Thrombospndin 1 accelerates VEGFR2 trafficking and directs towards lysosomes for degradation

Abstract

In a recent study we found that CD47 constitutively associates with VEGFR2 based on FRET and receptor co-localization. CD47 ligation with either TSP1 or a peptide derived from the CD47 binding site of TSP1 (7N3) abolishes FRET and co-localization with VEGFR2, and inhibits phosphorylation of VEGFR2 at Y1175 and its downstream target Akt at S473. We found that association of VEGFR2 with the early endosomal markers EEA1 and Rab5 is decreased with TSP1 treatment, whereas association with LAMP1 and Rab7 in late endosomes is enhanced. Confocal live imaging showed that TSP1 directs VEGFR2 to the lysosomal compartment and can be inhibited with NH4Cl. Surface labeling with biotin and cycloheximide treatment showed that VEGFR2 degrades faster in TSP1-treated cells in the presence of VEGF. This indicates that TSP1 binding to CD47 inhibits VEGFR2 signaling by accelerating trafficking of the VEGF-VEGFR2 complex towards lysosomes.
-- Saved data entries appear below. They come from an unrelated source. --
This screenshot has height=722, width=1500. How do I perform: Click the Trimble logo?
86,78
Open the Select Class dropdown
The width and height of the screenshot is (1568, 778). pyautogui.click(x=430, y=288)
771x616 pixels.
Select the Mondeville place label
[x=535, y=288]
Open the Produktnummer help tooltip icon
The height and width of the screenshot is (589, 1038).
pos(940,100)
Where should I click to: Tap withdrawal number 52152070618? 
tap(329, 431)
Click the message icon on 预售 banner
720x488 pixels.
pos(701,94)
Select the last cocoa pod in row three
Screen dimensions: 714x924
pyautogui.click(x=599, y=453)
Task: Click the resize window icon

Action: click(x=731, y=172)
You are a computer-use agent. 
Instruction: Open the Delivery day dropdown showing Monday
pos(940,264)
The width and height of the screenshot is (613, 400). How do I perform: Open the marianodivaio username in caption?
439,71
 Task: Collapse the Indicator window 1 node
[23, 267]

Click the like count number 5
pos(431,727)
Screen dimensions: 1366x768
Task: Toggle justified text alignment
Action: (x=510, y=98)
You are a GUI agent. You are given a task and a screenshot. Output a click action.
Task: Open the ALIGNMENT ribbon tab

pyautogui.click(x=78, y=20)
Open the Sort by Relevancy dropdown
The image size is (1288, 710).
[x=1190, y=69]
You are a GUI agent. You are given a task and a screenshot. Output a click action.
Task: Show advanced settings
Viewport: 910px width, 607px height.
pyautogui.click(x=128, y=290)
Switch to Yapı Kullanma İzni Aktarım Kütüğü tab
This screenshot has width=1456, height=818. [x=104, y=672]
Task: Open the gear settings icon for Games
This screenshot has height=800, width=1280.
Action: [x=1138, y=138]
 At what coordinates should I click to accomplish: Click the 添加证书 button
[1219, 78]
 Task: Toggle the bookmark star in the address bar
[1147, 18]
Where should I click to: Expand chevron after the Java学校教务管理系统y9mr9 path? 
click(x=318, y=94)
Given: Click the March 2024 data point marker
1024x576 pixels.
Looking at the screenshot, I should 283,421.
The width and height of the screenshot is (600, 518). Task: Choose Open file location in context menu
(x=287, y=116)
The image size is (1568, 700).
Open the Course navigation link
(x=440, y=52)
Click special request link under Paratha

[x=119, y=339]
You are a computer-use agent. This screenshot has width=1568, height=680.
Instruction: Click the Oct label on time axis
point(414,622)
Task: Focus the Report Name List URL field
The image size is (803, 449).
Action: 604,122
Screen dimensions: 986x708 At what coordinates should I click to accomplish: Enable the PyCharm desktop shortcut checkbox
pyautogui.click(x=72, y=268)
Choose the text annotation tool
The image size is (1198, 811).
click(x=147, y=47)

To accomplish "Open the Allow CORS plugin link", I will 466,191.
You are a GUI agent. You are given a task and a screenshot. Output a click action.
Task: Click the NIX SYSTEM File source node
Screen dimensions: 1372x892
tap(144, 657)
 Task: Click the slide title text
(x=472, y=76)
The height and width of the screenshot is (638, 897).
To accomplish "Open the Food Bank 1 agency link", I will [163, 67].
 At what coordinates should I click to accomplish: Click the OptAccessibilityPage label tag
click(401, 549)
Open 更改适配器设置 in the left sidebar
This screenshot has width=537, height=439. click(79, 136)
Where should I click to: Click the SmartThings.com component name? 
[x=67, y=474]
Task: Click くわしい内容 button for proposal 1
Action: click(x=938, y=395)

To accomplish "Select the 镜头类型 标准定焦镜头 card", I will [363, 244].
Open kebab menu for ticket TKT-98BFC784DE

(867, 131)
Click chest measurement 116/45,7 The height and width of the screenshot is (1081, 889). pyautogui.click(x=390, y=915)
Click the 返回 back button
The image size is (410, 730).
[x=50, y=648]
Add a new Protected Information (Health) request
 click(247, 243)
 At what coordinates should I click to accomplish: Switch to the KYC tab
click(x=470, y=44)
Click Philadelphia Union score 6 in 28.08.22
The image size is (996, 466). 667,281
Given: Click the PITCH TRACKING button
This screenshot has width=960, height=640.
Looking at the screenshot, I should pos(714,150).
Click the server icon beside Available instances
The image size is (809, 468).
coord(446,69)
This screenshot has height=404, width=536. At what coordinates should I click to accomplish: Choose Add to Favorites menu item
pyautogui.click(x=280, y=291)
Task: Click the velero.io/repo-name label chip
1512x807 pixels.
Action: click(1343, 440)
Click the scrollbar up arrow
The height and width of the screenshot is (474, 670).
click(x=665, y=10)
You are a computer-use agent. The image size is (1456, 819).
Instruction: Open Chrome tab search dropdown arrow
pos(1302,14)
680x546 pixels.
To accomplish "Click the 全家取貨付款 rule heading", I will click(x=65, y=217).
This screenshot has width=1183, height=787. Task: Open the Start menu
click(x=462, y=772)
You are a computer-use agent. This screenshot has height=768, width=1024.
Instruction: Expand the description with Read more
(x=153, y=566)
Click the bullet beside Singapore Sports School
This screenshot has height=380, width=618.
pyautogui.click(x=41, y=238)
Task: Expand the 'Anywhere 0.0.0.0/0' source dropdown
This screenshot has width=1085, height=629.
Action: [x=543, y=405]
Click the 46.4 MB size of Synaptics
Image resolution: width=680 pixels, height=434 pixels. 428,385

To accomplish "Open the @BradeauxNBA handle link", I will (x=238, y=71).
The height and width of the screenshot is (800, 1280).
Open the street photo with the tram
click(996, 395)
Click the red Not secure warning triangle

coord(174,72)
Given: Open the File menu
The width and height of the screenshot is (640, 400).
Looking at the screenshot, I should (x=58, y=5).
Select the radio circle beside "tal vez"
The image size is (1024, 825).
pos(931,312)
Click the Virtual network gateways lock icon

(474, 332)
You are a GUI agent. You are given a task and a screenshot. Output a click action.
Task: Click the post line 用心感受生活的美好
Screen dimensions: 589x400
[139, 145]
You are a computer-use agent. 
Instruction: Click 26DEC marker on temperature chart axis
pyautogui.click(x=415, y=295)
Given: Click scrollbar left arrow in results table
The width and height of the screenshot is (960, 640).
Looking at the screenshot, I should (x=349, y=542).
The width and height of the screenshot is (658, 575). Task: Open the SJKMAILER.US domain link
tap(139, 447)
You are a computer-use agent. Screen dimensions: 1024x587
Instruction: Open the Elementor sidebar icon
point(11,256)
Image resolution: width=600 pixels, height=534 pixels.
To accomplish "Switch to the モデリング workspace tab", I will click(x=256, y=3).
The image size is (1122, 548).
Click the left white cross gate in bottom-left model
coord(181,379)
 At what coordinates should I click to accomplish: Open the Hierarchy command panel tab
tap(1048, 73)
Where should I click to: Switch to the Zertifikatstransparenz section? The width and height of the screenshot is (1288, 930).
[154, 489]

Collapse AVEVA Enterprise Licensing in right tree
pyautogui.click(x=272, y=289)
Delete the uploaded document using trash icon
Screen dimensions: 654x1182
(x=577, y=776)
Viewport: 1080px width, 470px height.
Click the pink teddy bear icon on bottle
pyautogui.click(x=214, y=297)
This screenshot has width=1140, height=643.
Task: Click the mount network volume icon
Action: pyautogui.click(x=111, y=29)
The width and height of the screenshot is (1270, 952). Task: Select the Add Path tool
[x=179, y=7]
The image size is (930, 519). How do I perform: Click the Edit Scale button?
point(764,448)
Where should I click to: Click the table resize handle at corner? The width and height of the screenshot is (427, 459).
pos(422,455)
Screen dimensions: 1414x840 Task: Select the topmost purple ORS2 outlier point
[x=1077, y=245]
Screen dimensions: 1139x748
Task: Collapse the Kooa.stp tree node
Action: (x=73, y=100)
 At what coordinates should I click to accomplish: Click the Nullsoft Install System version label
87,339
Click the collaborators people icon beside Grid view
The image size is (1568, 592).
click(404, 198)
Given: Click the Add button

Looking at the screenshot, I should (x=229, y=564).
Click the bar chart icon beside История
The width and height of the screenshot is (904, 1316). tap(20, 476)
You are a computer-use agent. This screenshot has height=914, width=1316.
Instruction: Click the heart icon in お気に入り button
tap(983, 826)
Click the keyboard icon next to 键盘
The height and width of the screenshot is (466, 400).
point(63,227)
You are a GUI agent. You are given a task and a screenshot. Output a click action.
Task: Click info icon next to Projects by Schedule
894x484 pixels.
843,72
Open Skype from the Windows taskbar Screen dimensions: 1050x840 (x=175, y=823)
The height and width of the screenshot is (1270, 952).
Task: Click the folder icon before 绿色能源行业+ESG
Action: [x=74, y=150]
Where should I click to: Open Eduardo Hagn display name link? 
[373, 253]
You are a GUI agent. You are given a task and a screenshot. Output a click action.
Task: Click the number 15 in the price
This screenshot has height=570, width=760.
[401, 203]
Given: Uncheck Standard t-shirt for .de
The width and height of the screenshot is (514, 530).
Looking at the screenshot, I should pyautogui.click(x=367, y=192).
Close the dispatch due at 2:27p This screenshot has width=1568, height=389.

Current antiangiogenic therapies are directed towards inhibition of VEGF signaling. The data presented here indicates that VEGF signaling can also be blocked be enhancing VEGFR2 degradation by TSP1 treatment or using a CD47 binding peptide. This provides a new mechanism for the anti-angiogenic activity of TSP1. Analogs of the 7N3 peptide could be useful small molecule adjuvants to current anti-angiogenic therapies.